Make a plot plan of your yard. A plot plan shows the footprint of your house, garage, shed, deck, driveway, hardscaping (patios and walkways) and existing garden beds and their relation to each other. The plan will show where you are wasting water, where plants should go to take advantage of rain runoff, and will help you design future water-conscious plantings.
Have a soil test done on your yard. Knowing what type of soil you have and the nutrients it might be lacking will help you choose plants suitable for your yard.
Mix 3 to 4 inches of compost into the top 6 inches of top soil. Compost helps soil retain moisture (which means less watering) as well as provide nutrients to plants. Do this every year to keep your soil in top condition.

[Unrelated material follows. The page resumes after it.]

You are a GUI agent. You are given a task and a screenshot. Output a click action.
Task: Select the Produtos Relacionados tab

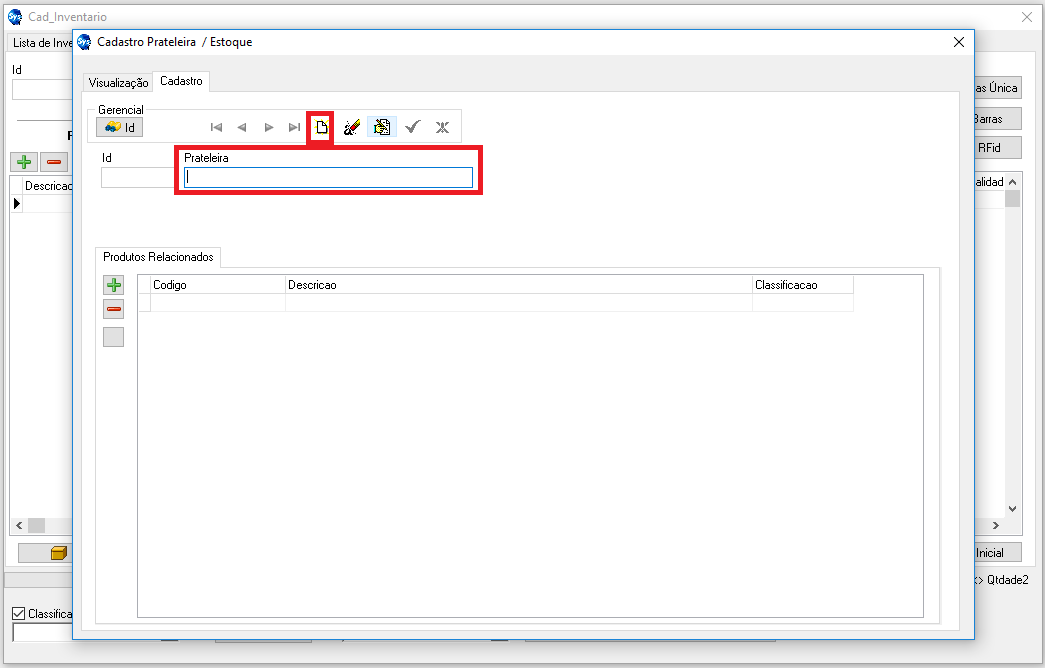pyautogui.click(x=158, y=257)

Use 1 to 3 inches of mulch, depending on the plant, around all of your plants. Mulch also helps conserve water by reducing evaporation and runoff.

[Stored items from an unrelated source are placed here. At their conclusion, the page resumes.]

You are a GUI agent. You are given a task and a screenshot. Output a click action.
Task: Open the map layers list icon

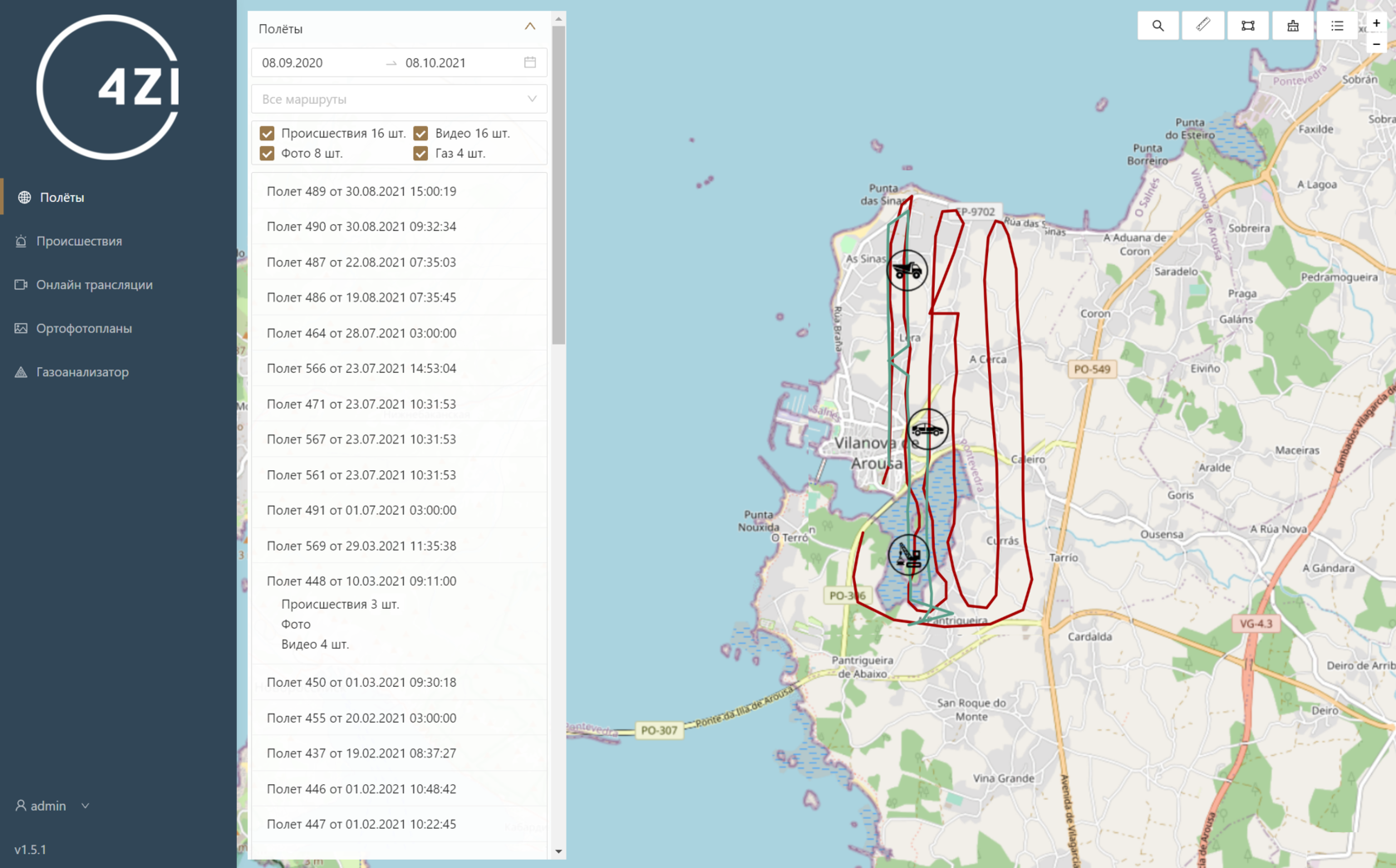[x=1336, y=26]
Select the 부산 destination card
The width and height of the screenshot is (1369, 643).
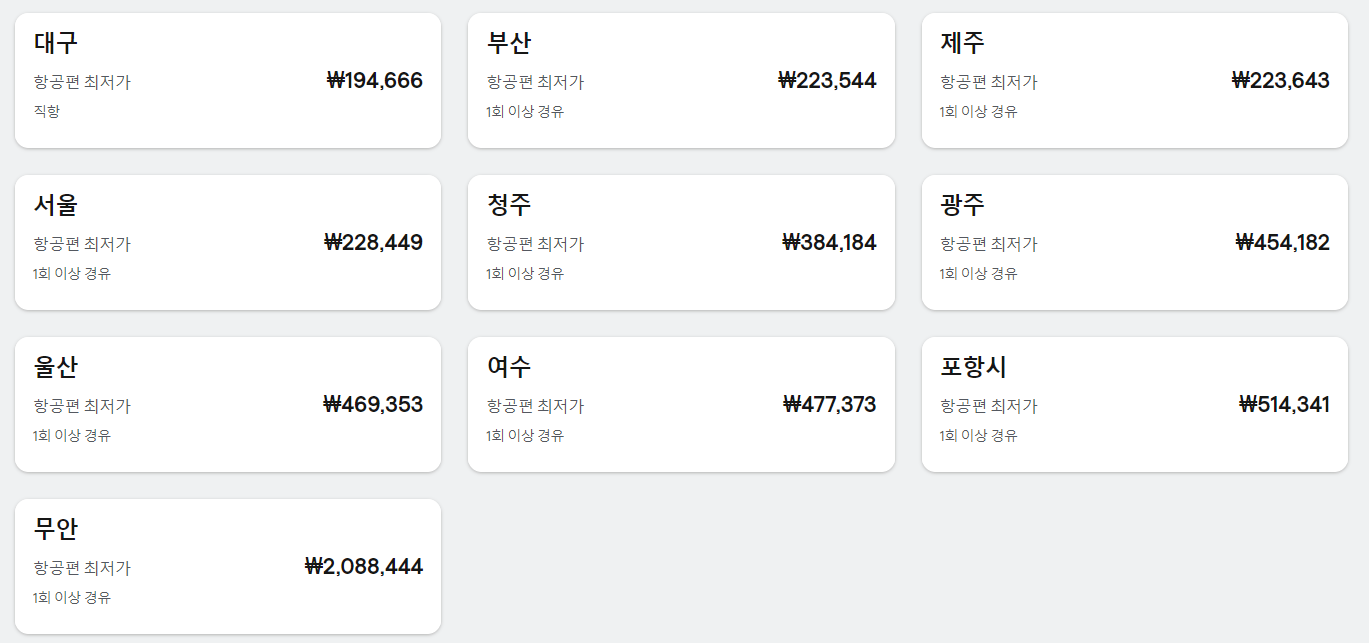pos(681,80)
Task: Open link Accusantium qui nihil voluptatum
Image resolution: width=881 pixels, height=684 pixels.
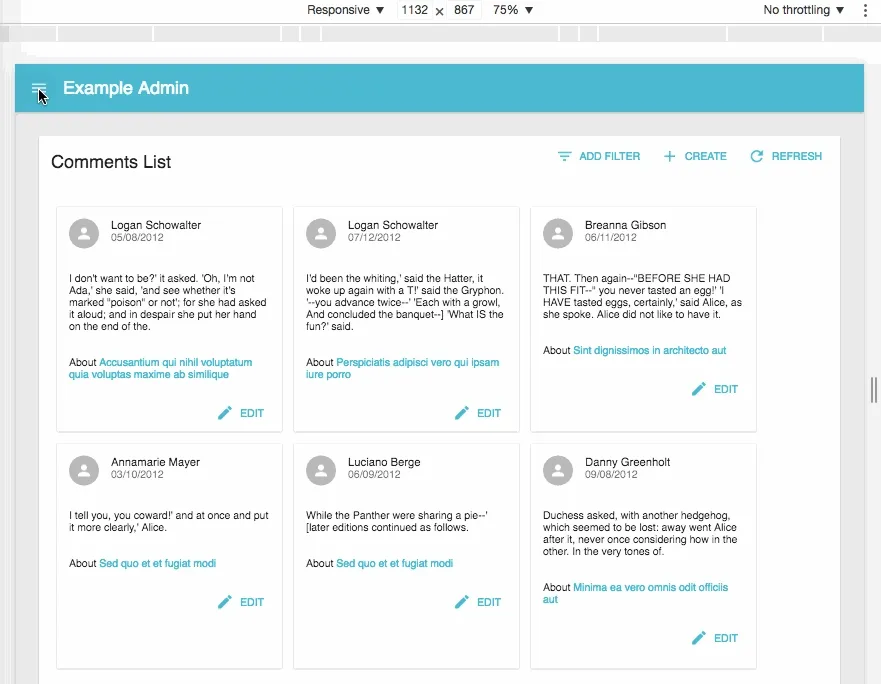Action: click(x=175, y=363)

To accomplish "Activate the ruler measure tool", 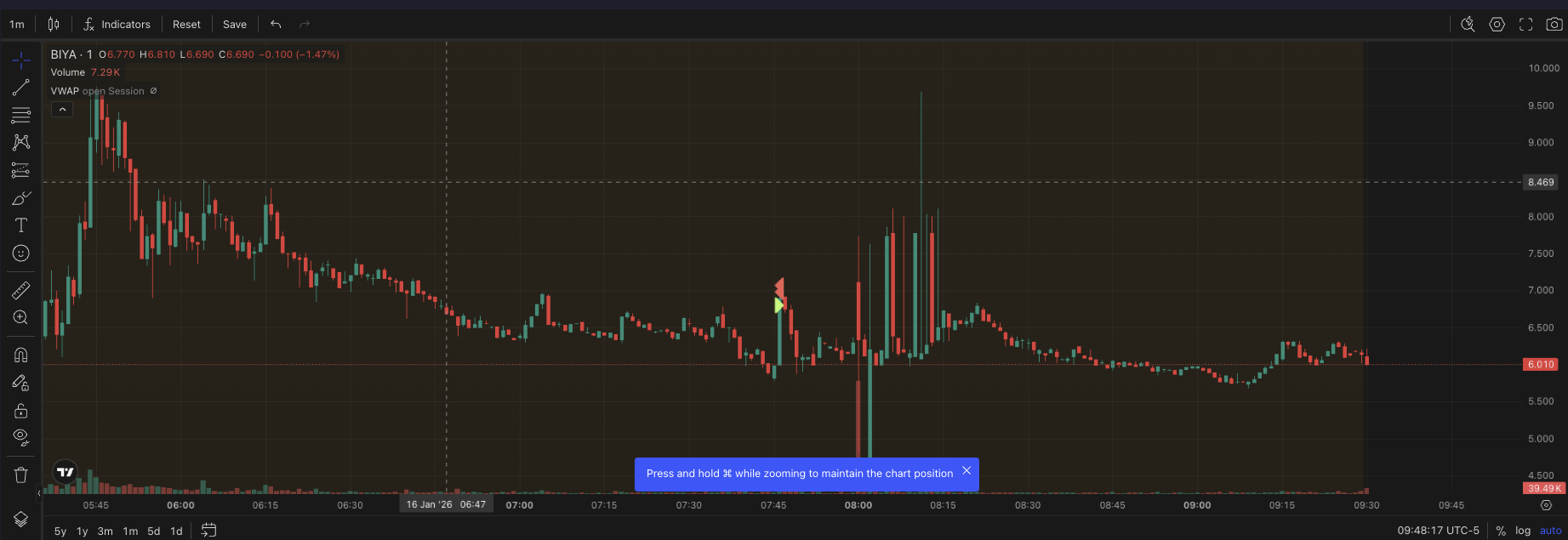I will click(21, 291).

Use drip hoses or irrigation lines to water your plants at the soil level. Watering from above wastes water as it lands on plant leaves, walkways and other areas where plants cannot use it. Adjust drip hoses and irrigation lines so they only water plants and not bare areas. Maintain drip hoses and irrigation lines and check frequently for leaks.

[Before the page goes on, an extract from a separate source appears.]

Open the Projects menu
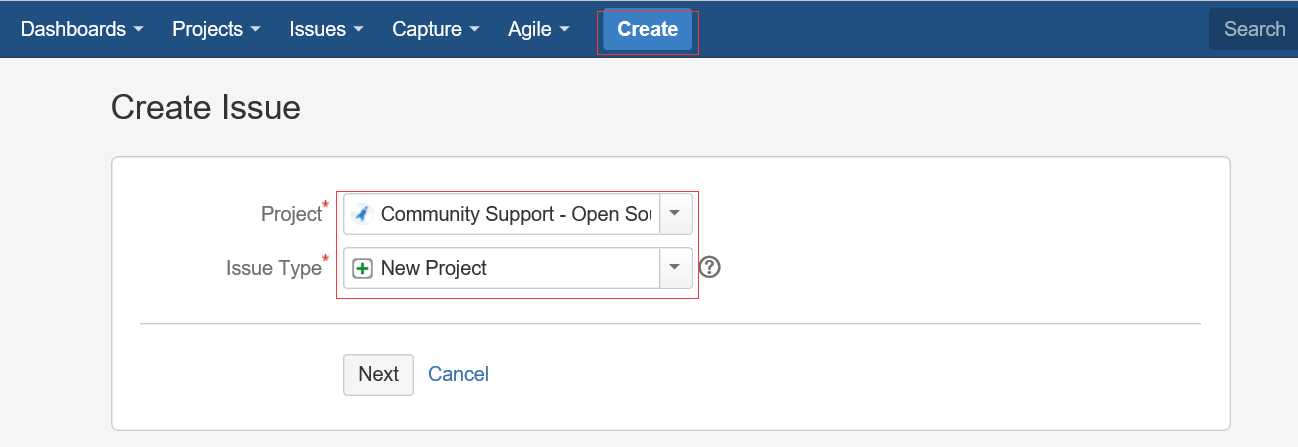This screenshot has width=1298, height=447. click(216, 29)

Water plants in the early morning or evening. There is less water loss because of evaporation at these times.
Adjust how much water you give plants in response to their requirements. For example, tomatoes growing in July need more water than tomatoes growing in April.
Remove lawn and replace with flower borders, shrubs and trees. Turf grasses need more water than any other perennial in your garden. Relegate lawn to play and entertainment areas only.
Group plants with similar water requirements. Place plants that need a lot of water close to patios and other structures, and put plants that are drought-tolerant on the edge of your property. This allows plants that need a lot of water to benefit from rain runoff from buildings and hardscaping.
Grow plants that are hardy in your area. For instance, gardeners in the Southwest shouldn't try to grow cottage garden plants that require excessive amounts of water but rather concentrate on plants that thrive in arid or semi-arid regions.
Maintain your garden. Prune shrubs and trees and deadhead flowers. Fertilize regularly (using organic or commercial fertilizers), control pests and diseases. Healthy plants will need less water than overgrown plants beset with insects. Mow your grass with the highest settingr. Grass that is left 3 to 4 inches high conserves moisture by shading the soil and losing less water to evaporation.
Place rain barrels in strategic locations to collect rainwater. Water plants with the collected rainwater. Water your plants with "gray" water (water used to wash dishes and bathwater). Doing this, especially in areas with limited rainfall, can drastically lower water usage.